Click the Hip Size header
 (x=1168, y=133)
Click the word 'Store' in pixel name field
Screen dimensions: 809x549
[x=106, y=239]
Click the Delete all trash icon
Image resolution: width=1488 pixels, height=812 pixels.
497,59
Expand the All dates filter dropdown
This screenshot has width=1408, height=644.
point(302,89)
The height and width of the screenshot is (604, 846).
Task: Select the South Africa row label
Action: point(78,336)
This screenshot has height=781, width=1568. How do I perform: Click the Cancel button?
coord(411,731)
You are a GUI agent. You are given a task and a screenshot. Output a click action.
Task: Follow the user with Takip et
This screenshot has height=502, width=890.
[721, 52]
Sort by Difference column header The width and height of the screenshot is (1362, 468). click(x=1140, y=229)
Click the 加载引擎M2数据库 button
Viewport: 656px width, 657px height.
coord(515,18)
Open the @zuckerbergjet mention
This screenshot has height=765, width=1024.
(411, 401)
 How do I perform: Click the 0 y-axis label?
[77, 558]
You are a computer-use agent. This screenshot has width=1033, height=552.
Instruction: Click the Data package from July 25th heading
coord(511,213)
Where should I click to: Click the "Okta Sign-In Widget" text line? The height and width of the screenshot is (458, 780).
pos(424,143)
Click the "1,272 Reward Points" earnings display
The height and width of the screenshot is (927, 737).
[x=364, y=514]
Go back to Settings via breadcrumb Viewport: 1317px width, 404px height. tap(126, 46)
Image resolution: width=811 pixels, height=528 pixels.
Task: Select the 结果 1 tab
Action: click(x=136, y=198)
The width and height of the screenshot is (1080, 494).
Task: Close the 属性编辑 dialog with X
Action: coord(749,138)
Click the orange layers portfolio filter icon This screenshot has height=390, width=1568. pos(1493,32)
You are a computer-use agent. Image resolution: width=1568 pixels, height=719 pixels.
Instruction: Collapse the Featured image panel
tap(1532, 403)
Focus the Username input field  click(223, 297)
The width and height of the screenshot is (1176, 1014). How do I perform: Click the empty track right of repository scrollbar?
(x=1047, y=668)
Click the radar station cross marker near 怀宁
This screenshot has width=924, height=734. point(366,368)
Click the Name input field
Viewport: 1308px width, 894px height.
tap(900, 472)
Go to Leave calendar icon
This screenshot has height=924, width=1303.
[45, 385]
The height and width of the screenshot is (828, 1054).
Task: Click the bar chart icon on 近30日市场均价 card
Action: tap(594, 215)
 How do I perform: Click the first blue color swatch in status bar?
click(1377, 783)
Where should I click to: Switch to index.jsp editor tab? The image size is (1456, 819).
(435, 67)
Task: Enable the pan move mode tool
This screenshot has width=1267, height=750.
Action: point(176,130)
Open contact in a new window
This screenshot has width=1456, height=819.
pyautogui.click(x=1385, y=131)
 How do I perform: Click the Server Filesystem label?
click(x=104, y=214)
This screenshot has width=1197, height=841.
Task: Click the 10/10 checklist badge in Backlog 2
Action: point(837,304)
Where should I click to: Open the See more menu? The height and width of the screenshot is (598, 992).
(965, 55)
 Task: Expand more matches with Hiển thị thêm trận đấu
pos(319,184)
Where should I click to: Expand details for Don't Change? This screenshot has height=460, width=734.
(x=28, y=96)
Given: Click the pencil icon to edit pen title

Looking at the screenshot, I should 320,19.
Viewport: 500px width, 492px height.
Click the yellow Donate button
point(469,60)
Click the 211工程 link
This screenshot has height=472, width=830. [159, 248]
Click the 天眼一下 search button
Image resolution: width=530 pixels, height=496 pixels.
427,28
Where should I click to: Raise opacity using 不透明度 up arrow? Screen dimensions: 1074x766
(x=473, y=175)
========
■ Problem statement ■
Copy out every row above without changing anything.

■ Answer for this exercise ■
Click the Hip Size header
 (x=1168, y=133)
Click the word 'Store' in pixel name field
Screen dimensions: 809x549
[x=106, y=239]
Click the Delete all trash icon
Image resolution: width=1488 pixels, height=812 pixels.
497,59
Expand the All dates filter dropdown
This screenshot has width=1408, height=644.
point(302,89)
The height and width of the screenshot is (604, 846).
Task: Select the South Africa row label
Action: point(78,336)
This screenshot has height=781, width=1568. How do I perform: Click the Cancel button?
coord(411,731)
You are a GUI agent. You are given a task and a screenshot. Output a click action.
Task: Follow the user with Takip et
This screenshot has height=502, width=890.
[721, 52]
Sort by Difference column header The width and height of the screenshot is (1362, 468). click(x=1140, y=229)
Click the 加载引擎M2数据库 button
Viewport: 656px width, 657px height.
coord(515,18)
Open the @zuckerbergjet mention
This screenshot has height=765, width=1024.
(411, 401)
 How do I perform: Click the 0 y-axis label?
[77, 558]
You are a computer-use agent. This screenshot has width=1033, height=552.
Instruction: Click the Data package from July 25th heading
coord(511,213)
Where should I click to: Click the "Okta Sign-In Widget" text line? The height and width of the screenshot is (458, 780).
pos(424,143)
Click the "1,272 Reward Points" earnings display
The height and width of the screenshot is (927, 737).
[x=364, y=514]
Go back to Settings via breadcrumb Viewport: 1317px width, 404px height. tap(126, 46)
Image resolution: width=811 pixels, height=528 pixels.
Task: Select the 结果 1 tab
Action: click(x=136, y=198)
The width and height of the screenshot is (1080, 494).
Task: Close the 属性编辑 dialog with X
Action: coord(749,138)
Click the orange layers portfolio filter icon This screenshot has height=390, width=1568. pos(1493,32)
You are a computer-use agent. Image resolution: width=1568 pixels, height=719 pixels.
Instruction: Collapse the Featured image panel
tap(1532, 403)
Focus the Username input field  click(223, 297)
The width and height of the screenshot is (1176, 1014). How do I perform: Click the empty track right of repository scrollbar?
(x=1047, y=668)
Click the radar station cross marker near 怀宁
This screenshot has width=924, height=734. point(366,368)
Click the Name input field
Viewport: 1308px width, 894px height.
tap(900, 472)
Go to Leave calendar icon
This screenshot has height=924, width=1303.
[45, 385]
The height and width of the screenshot is (828, 1054).
Task: Click the bar chart icon on 近30日市场均价 card
Action: tap(594, 215)
 How do I perform: Click the first blue color swatch in status bar?
click(1377, 783)
Where should I click to: Switch to index.jsp editor tab? The image size is (1456, 819).
(435, 67)
Task: Enable the pan move mode tool
This screenshot has width=1267, height=750.
Action: point(176,130)
Open contact in a new window
This screenshot has width=1456, height=819.
pyautogui.click(x=1385, y=131)
 How do I perform: Click the Server Filesystem label?
click(x=104, y=214)
This screenshot has width=1197, height=841.
Task: Click the 10/10 checklist badge in Backlog 2
Action: point(837,304)
Where should I click to: Open the See more menu? The height and width of the screenshot is (598, 992).
(965, 55)
 Task: Expand more matches with Hiển thị thêm trận đấu
pos(319,184)
Where should I click to: Expand details for Don't Change? This screenshot has height=460, width=734.
(x=28, y=96)
Given: Click the pencil icon to edit pen title

Looking at the screenshot, I should 320,19.
Viewport: 500px width, 492px height.
Click the yellow Donate button
point(469,60)
Click the 211工程 link
This screenshot has height=472, width=830. [159, 248]
Click the 天眼一下 search button
Image resolution: width=530 pixels, height=496 pixels.
427,28
Where should I click to: Raise opacity using 不透明度 up arrow? Screen dimensions: 1074x766
(x=473, y=175)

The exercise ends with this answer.